Fast forward to the present day. President Obama is a neo-liberal neo-progressive, neither a liberal nor a progressive as the terms were used back in the late 19th and early 20th centuries — and as they should be used now. Many of President Obama’s mentors, including William Ayers, were and remain radicals who would have run guillotines quite well at the time of the French Revolution. (Ayers has “no regrets” and still thinks highly of such “democratic leaders” as Hugo Chávez of Venezuela and his education reforms.) President Obama plans to “put education overhaul at the forefront of his agenda as he adjusts to the new reality of a divided government.” I wonder what that means: reduce the power of the education unions? Stop pandering to his leftist core and resume teaching the Three Rs? Critical thinking? Probably not. If it means what I think it does, it is not something for which we are all likely to strive together.

President Obama has his own vision of the destiny of the United States, a twisted and dangerous vision. What would have been TR’s response to Islamic terrorists and offensive jihad? I have a pretty good idea. President Obama has demonstrated his. He apologizes to our enemies at every opportunity and seeks to minimize not only the good she has done but her future potential as well. These prophecies can — and already have, to some extent — become self-fulfilling. He seems to think that weakness is better than strength and that submission to evil is better than the pursuit of good.

The United States is divided — almost half slave and half free, half desiring slavery and half desiring freedom. The question is whether the desires to be slaves are greater than the desires to be free. President Obama’s neo-liberal, neo-progressive base apparently feels that there may be cause for joy rather than for concern. Papa Doc Obama and his wise, beneficent czars will care for us all if only we will just shut our yaps and go along. Resistance is useless and besides, who are we to question their superior wisdom and kindness? They give us — out of the kindness of their overflowing and empathetic hearts — all the freedoms we need and can properly use — sometimes too much. Ungrateful Uncle Toms and other racists spitefully reject what they are given and want something else. They insist that their obstreperous and intemperate voices not only be heard but also have an actual impact.

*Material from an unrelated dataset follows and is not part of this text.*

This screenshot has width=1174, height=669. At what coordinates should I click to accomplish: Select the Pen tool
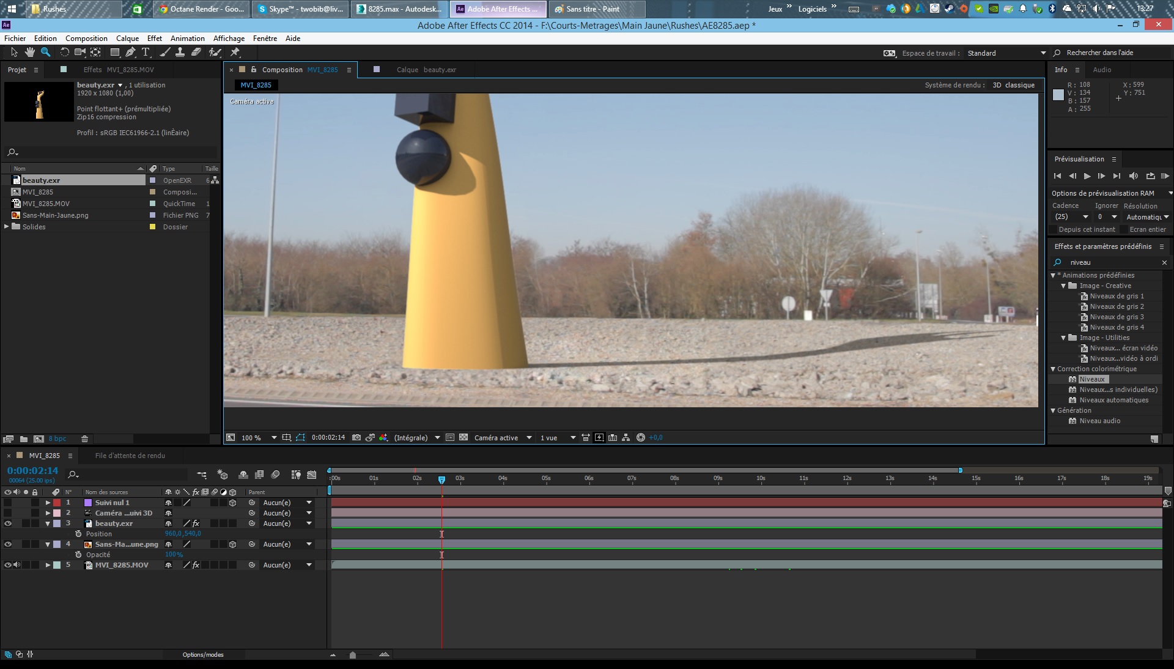[x=130, y=53]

We speak of public servants and of our elected officials, but who are we to claim ownership in this obsessively possessive way? We should merely contribute to their campaigns, vote them into office and provide the funding to enable them to give us, generously, what they know we need and would want if only we were as enlightened as they are. Like slaves on a happy plantation, all of our modest needs are met by our kind masters who unselfishly decline to take part in their (public) bounty.

Has it always been thus? Beats me; I haven’t always been around.Can we use our voices and do something about it? Can we even aspire to reclaim the honorable words “liberal” and “progressive” from the pit and apply them properly? Even to ourselves? That could be a useful beginning.

Something is going to happen, both domestically and internationally. Settling down with a Valium or three and behaving “nicely,” as those peering through the dense fog of ill-remembered history seem to think we once did and should do again, bodes ill for the future of our country.